Bromium Labs says it bypassed protections in Microsoft's EMET
February 25, 2014 by Nancy Owano
Good news: Microsoft's Enhanced Mitigation Experience Toolkit (EMET) is, as its title suggests, an anti-exploit tool and a free download, provided by Microsoft, to enhance the security of an endpoint PC. Bromium Labs news: Its research team bypassed all protections.
Bromium studied EMET 4.0 and 4.1. The Cupertino, California-based security company presented its findings Monday in the Bromium Labs blog and in a technical whitepaper, "Bypassing EMET 4.1." In deciding to take up EMET, Jared DeMott, security researcher and author of the paper, noted how good EMET was at stopping pre-existing memory corruption attacks, a type of exploit, but "we wondered: is it possible for a slightly more technical attacker to bypass the protections offered in EMET?"
They found ways to bypass all EMET protections. They said they used a typical modern computer, and focused on "32-bit userland processes running on 64-bit Windows 7." They said they successfully bypassed EMET's protections in example code and with a real-world browser exploit. A conclusion that the tool would not be effective against determined attackers needs to place an accent on the word determined. DeMott wrote in the paper that, "as seen in our research, deploying EMET does mean attackers have to work a little bit harder; payloads need to be customized, and EMET bypass research needs to be conducted." In gaining perspective, DeMott added, "The question really is not can EMET be bypassed. Rather, does EMET sufficiently raise the cost of exploitation? The answer to that is likely dependent upon the value of the data being protected."

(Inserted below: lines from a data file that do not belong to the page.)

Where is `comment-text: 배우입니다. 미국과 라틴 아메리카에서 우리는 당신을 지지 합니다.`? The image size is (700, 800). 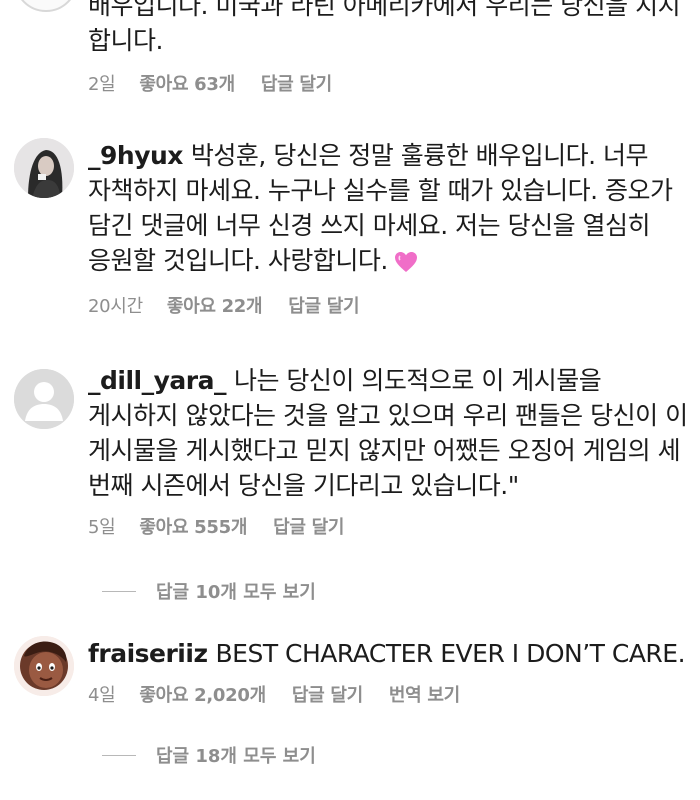
comment-text: 배우입니다. 미국과 라틴 아메리카에서 우리는 당신을 지지 합니다. is located at coordinates (388, 29).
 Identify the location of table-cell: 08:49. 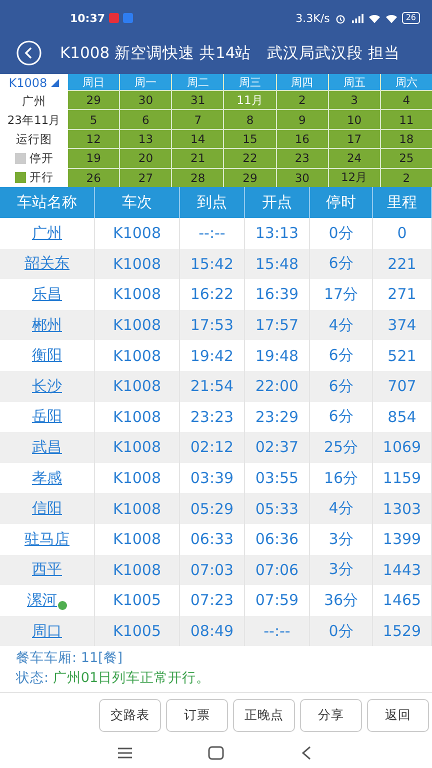
(212, 631).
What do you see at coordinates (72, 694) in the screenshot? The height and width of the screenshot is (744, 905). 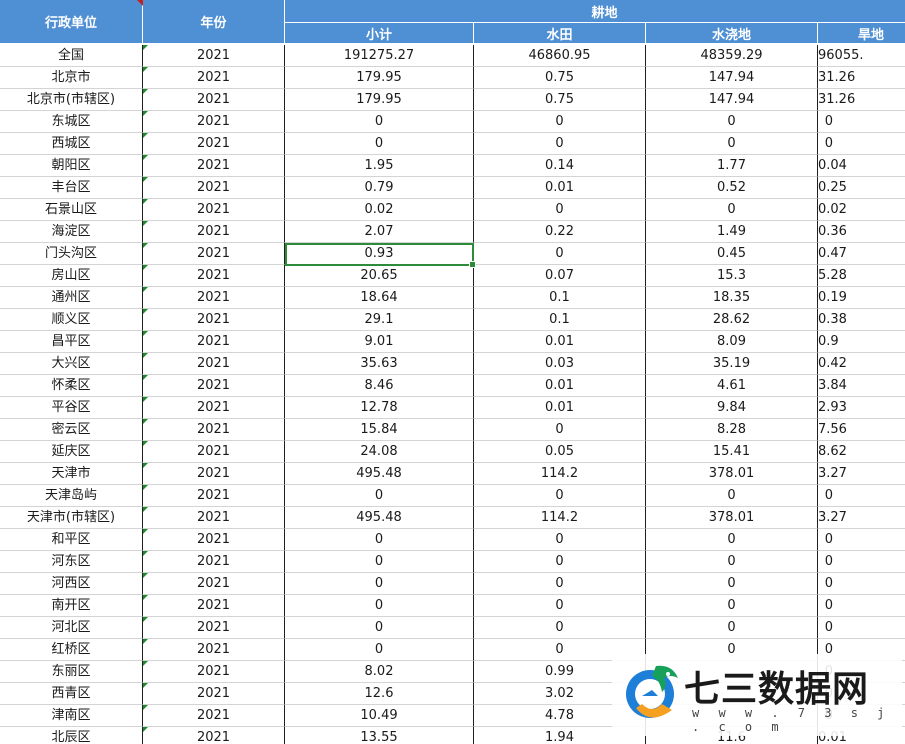 I see `cell-region: 西青区` at bounding box center [72, 694].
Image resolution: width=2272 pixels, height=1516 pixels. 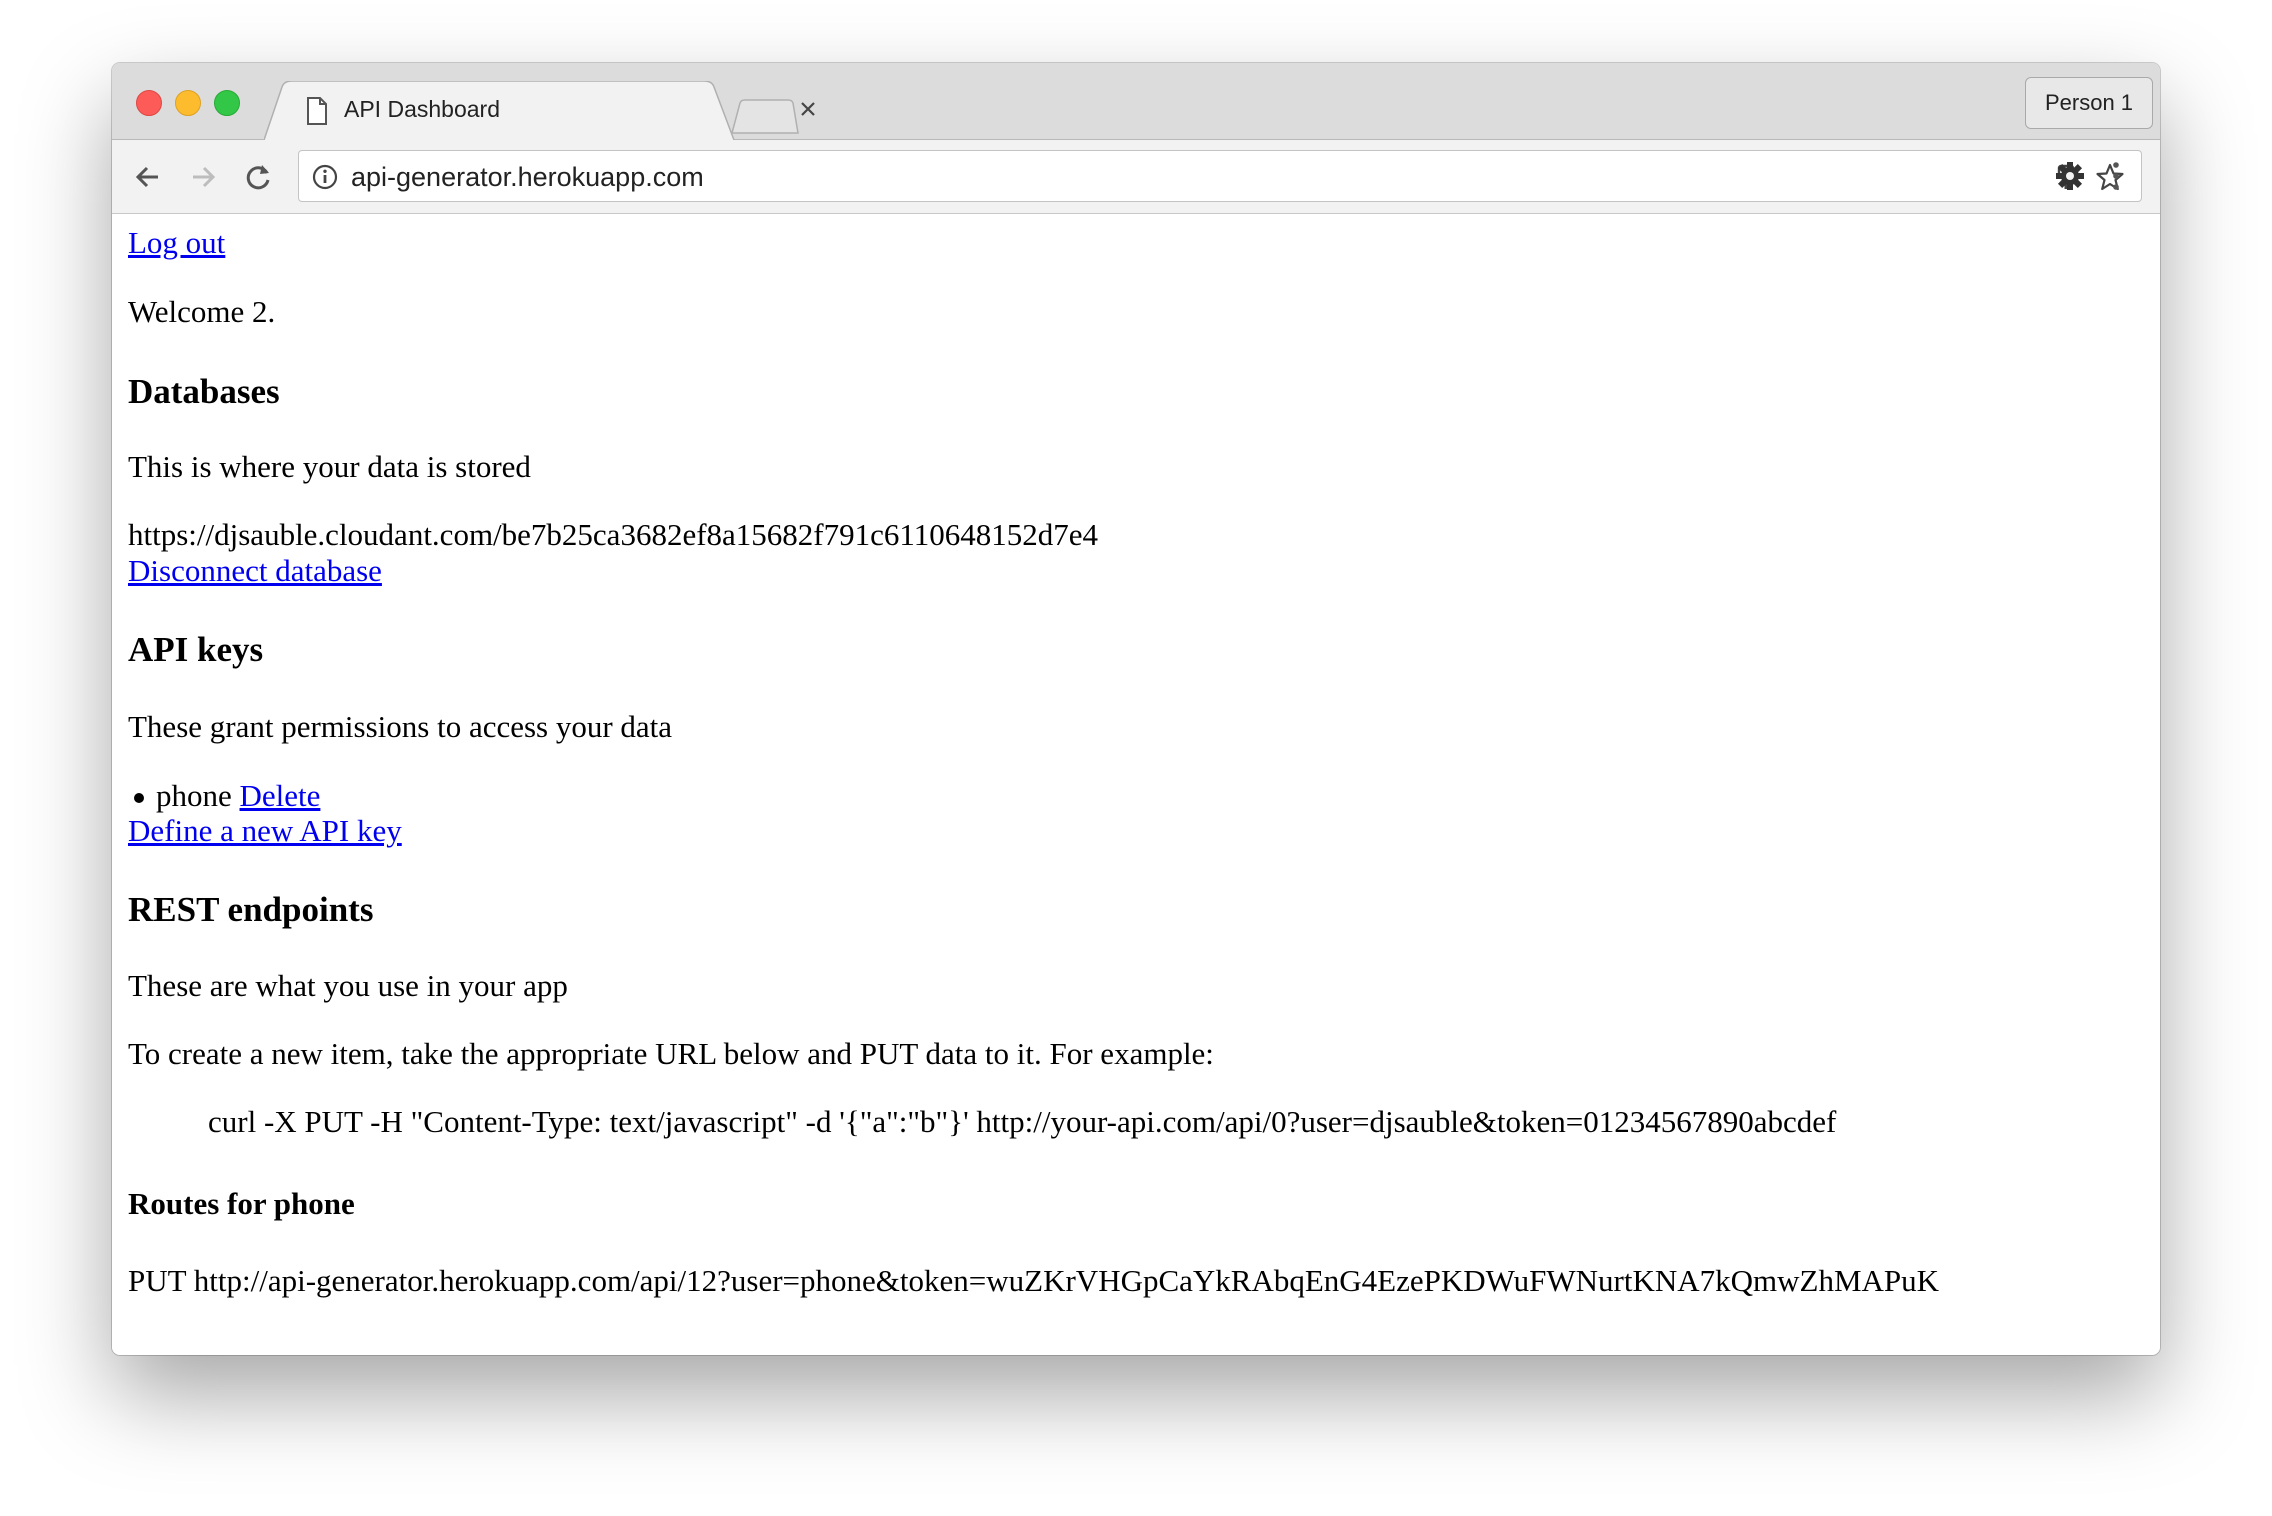 What do you see at coordinates (317, 111) in the screenshot?
I see `page-icon` at bounding box center [317, 111].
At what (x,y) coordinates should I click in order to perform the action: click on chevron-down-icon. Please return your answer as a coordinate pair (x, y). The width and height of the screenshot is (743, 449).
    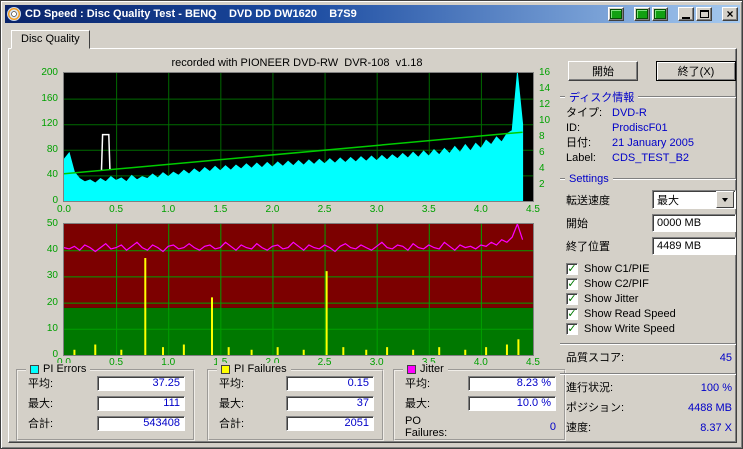
    Looking at the image, I should click on (725, 200).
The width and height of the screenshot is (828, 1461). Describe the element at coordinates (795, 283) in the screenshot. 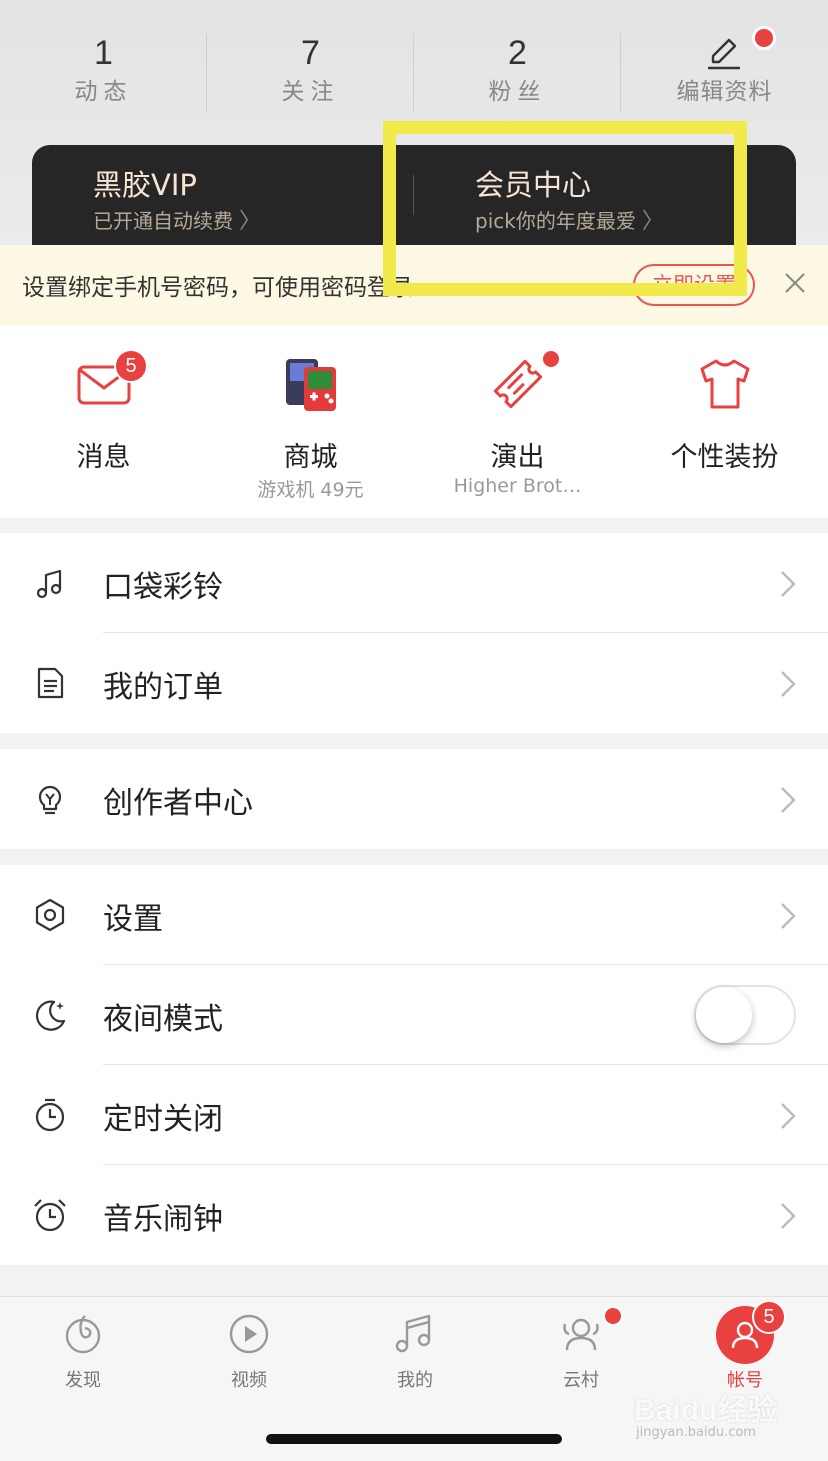

I see `close-icon` at that location.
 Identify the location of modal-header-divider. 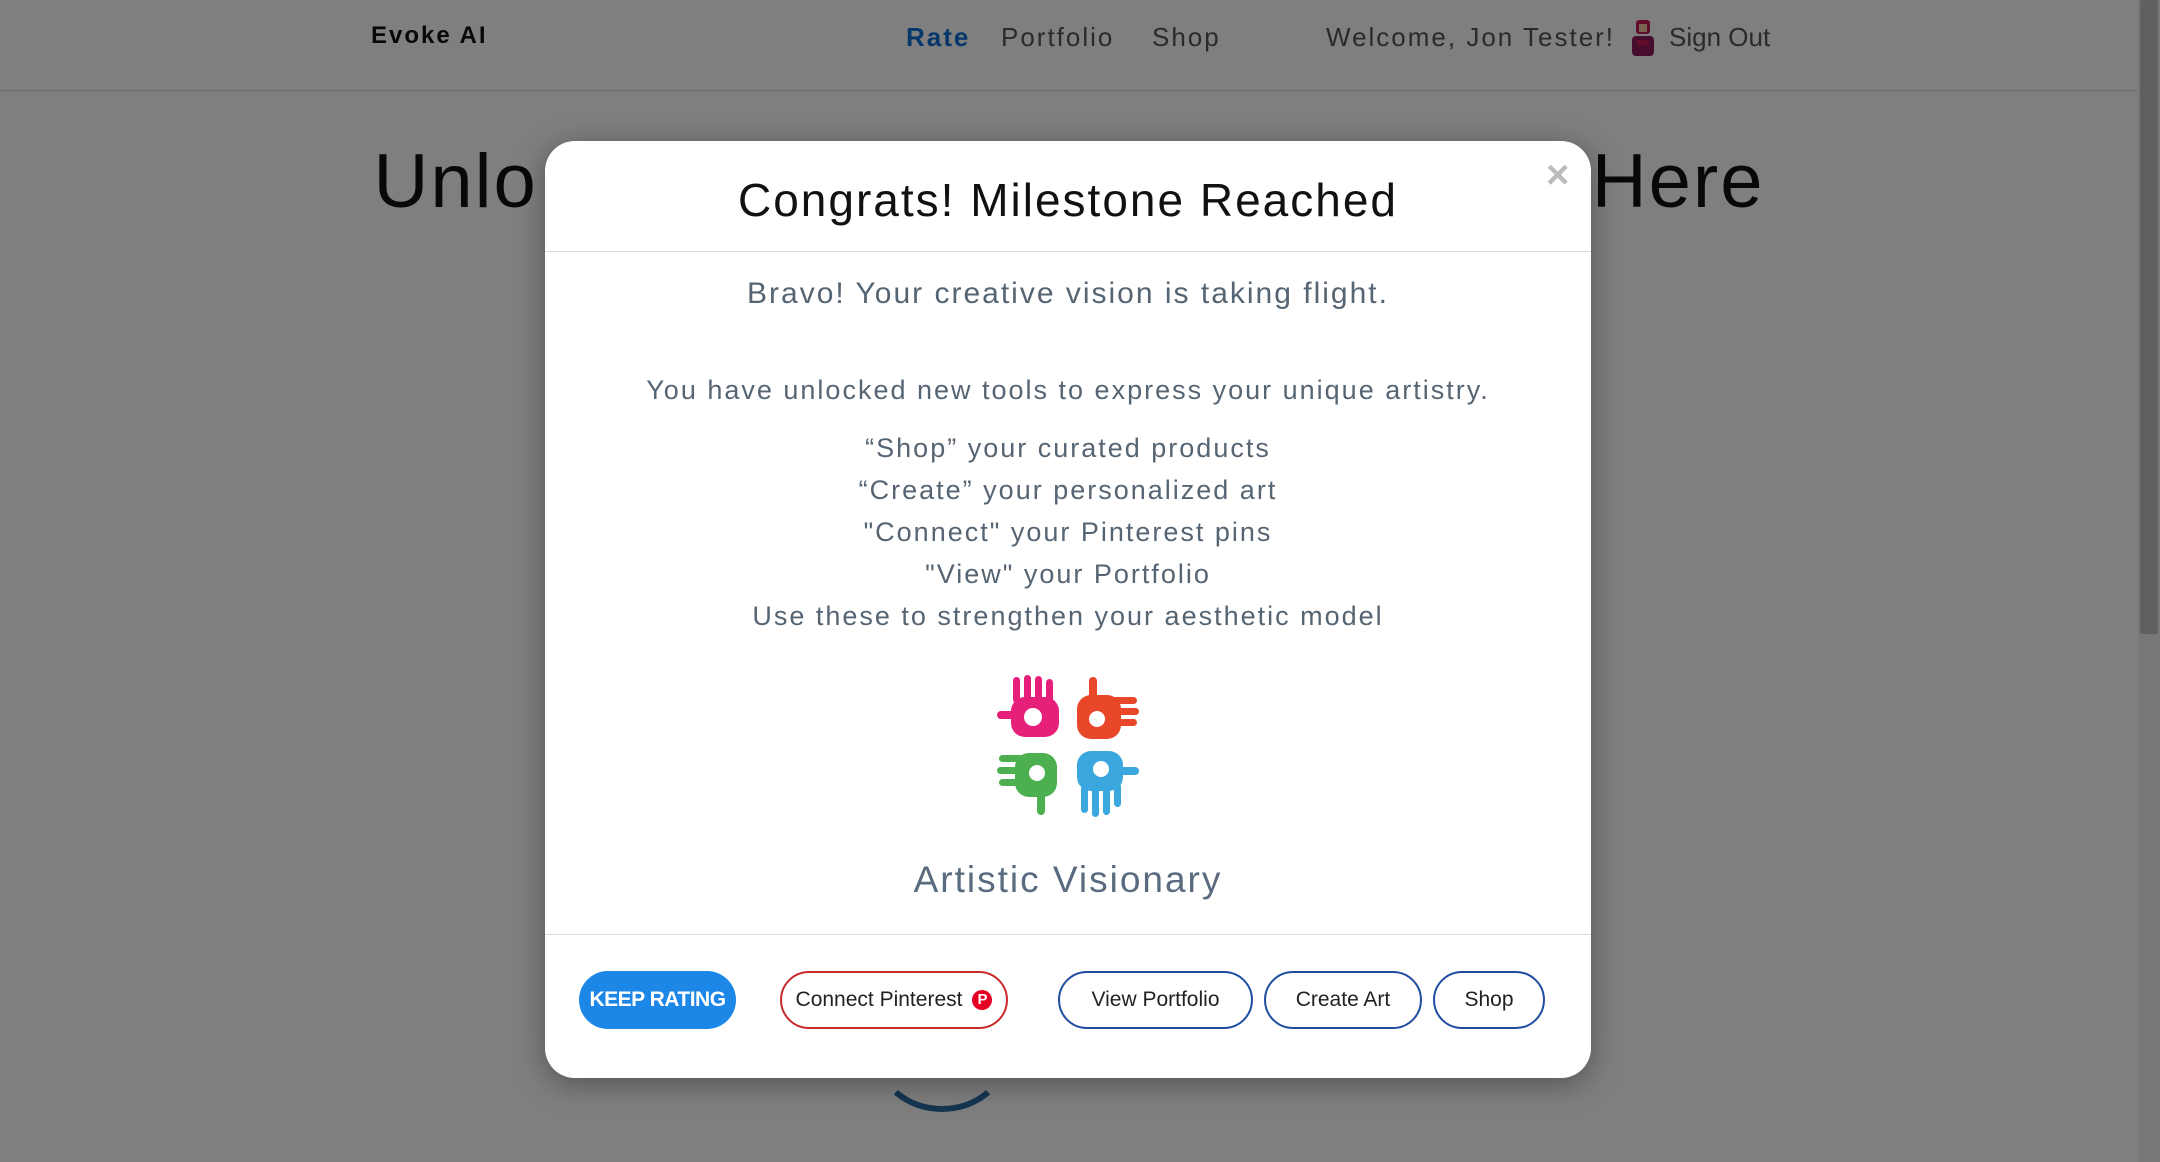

The whitepaper was provided to Microsoft before speaking about the research findings publicly, according to DeMott. Meanwhile, Microsoft on Tuesday issued news and offer of download of its EMET 5.0 Technical Preview. The announcement from the "EMET team" said, "Today, we are thrilled to announce a preview release of the next version of the Enhanced Mitigation Experience Toolkit, better known as EMET." The Technical Preview, said Microsoft, introduces new features and enhancements expected to be components of the final EMET 5.0 release.
"We are releasing this technical preview to gather customer feedback about the new features and enhancements. Your feedback will affect the final EMET 5.0 technical implementation." The new features are the Attack Surface Reduction (ASR) and the Export Address Table Filtering Plus (EAF+).
Microsoft included Bromium Labs in its acknowledgments. "We'd like to thank Spencer J. McIntyre from SecureState, Jared DeMott from Bromium Labs, along with Peleus Uhley and Ashutosh Mehra from the Adobe Security team for their collaboration on the EMET 5.0 Technical Preview."